The other was hectic, with long lines, horrendous overcrowding, lengthy waits, and diverse, multi-ethnic crowd, and over 20 Obama volunteers.

More on the flip.

The former is Iowa, the latter, Kansas.

Oh yeah, did I mention a major snowstorm hit Kansas yesterday?

Ice, long lines couldn’t keep voters away

Barack Obama’s landslide win in the Kansas caucuses also showed how his message of hope and change resonates with many voters longing to move beyond the partisan politics that have divided this country.

Some voters stood in line in the ice and snow for an hour just to get in to caucus sites. And once they got in, there wasn’t enough room for all of
them.

Yet the long waits and crowded conditions didn’t dampen spirits.

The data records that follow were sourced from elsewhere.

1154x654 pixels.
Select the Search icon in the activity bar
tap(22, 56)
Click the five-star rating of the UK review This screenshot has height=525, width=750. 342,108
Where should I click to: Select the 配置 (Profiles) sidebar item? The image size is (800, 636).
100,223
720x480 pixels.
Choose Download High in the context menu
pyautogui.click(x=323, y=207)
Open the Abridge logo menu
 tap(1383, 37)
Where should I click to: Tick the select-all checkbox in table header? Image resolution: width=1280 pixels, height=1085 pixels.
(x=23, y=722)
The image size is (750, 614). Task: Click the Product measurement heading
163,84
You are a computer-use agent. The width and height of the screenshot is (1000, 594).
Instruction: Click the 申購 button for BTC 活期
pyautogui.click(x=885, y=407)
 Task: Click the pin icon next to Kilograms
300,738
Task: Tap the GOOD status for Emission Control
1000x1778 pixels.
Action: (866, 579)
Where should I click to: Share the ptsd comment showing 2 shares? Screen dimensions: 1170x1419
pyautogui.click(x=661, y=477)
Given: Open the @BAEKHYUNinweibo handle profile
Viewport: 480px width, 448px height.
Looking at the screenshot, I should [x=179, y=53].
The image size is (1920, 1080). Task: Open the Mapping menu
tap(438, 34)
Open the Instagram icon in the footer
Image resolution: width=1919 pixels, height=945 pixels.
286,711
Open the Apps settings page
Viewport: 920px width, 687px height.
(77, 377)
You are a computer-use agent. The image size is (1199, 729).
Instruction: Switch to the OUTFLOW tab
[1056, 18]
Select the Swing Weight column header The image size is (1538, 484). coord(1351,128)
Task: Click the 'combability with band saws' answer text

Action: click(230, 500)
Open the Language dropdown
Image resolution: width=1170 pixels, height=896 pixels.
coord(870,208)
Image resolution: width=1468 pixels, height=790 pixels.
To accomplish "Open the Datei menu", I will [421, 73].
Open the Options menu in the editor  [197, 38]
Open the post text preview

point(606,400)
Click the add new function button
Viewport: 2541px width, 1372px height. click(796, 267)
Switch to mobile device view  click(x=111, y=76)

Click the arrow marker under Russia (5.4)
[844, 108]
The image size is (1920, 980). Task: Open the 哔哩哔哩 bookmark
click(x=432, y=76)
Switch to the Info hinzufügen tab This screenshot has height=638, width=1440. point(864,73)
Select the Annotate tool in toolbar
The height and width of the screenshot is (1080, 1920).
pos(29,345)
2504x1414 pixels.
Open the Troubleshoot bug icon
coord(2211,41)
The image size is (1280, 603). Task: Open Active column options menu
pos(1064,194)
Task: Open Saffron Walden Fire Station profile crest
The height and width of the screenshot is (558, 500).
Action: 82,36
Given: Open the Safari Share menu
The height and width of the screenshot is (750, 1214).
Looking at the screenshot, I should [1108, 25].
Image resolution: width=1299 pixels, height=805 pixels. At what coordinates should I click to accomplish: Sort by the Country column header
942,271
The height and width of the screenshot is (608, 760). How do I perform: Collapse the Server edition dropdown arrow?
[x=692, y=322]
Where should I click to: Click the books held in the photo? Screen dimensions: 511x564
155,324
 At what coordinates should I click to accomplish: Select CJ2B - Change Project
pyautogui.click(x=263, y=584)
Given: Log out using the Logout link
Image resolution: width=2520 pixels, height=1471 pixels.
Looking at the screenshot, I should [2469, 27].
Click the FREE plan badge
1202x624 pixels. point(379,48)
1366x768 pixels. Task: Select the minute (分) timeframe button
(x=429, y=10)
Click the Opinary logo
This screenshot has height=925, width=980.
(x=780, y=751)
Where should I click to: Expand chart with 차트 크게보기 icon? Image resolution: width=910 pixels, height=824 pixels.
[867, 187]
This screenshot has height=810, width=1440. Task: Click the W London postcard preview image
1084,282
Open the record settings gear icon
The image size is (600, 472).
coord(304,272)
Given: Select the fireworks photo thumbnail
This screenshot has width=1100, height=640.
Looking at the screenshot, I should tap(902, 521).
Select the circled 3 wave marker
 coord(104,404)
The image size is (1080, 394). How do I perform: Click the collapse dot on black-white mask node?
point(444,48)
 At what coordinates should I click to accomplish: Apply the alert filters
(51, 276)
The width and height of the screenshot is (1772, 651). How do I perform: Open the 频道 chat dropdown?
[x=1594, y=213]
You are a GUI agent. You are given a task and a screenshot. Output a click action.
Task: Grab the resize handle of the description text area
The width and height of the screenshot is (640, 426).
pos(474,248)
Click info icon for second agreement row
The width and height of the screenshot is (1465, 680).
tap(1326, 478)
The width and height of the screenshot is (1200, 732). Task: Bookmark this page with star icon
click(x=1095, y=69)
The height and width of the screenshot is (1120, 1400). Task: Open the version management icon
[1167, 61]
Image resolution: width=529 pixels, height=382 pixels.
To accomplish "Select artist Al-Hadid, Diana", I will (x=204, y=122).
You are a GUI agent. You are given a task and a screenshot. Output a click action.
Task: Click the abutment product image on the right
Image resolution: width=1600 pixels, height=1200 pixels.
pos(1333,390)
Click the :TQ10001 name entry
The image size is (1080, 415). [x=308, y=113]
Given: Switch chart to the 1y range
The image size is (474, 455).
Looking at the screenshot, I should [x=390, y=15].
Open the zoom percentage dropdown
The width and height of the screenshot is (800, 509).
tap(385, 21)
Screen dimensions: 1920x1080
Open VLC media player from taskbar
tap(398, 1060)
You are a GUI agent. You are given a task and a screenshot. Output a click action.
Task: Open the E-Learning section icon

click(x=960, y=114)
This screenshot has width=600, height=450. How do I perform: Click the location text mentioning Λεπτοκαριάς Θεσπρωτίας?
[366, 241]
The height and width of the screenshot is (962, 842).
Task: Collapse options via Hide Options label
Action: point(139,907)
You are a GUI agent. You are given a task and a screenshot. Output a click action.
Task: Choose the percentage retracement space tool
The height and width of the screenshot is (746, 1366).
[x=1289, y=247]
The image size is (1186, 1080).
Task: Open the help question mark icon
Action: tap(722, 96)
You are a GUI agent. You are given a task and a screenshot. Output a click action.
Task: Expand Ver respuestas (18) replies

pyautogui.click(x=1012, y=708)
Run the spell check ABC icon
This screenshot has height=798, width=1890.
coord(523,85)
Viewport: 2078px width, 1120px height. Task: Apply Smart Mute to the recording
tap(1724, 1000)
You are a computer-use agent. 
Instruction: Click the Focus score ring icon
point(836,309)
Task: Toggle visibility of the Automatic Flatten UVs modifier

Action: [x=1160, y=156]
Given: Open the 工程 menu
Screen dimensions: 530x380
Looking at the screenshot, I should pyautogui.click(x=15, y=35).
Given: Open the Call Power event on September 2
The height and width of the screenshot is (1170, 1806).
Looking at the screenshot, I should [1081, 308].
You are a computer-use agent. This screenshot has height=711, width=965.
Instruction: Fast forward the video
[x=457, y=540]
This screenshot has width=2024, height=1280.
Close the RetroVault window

Here’s the crowd at my caucus, District 11 in Johnson County, Kansas, a bastion of Republicanism.

Oops, forgot about the overflow room.

Yep. Over 1,600 people, ridiculously long sign in lines. Over 200 Republicans switching to caucus for Barack Obama, hundreds of independents. And, by my projection, 99% first-time caucus goers.

Turnout last time was 3,000. IN THE ENTIRE STATE.

Dem caucus turnout exceeds expectations

More than 37,000 people struggled through winter weather Tuesday night to participate in the Democratic Party’s presidential caucus.

Party Chairman Larry Gates said turnout at 50 caucus sits across the state surpassed his expectations. More than half the sites in Kansas had more than 500 people attend the caucus event.

Turnout was up over 1000%.

The final count at my caucus?

Over 1,200 for Barack Obama. We had only ID’ed showed 650.

440 for Hillary Clinton. Quite impressive, actually.

10 delegates for Barack, 4 for Hillary.

That’s what I call a blowout. But there was one thing that I kept hearing over and over again, in a county that Republicans dominate, in one of the most convservative regions in America.

Chuck Pauler, who likes both candidates but voted for Obama, joked that he “didn’t know there were so many Democrats in Kansas.”

This morning, I recieved this message from my friend, who’s mom is an uber-conservative. She said this.

I don’t care for McCain at all. I’d probably vote for Obama over him. and over Hillary. I just don’t like her.

Only one candidate can win Kansas this fall. Only one candidate can win Idaho. Only one candidate can win North Dakota, Wyoming, Colorado, and numerous other “red” states that are just as frustrated with Republicans as the rest of us. I got into a conversation with one lifelong Conservative Independent, who admitted that his party had ruined America. He was caucusing for Barack, but he hated the Democratic party, and was going to switch his registration back to a Independent immediately upon returning. He would never vote for Hillary.

Only Barack Obama can unite America, but only with our help. Yes We Can. Yesterday proved it.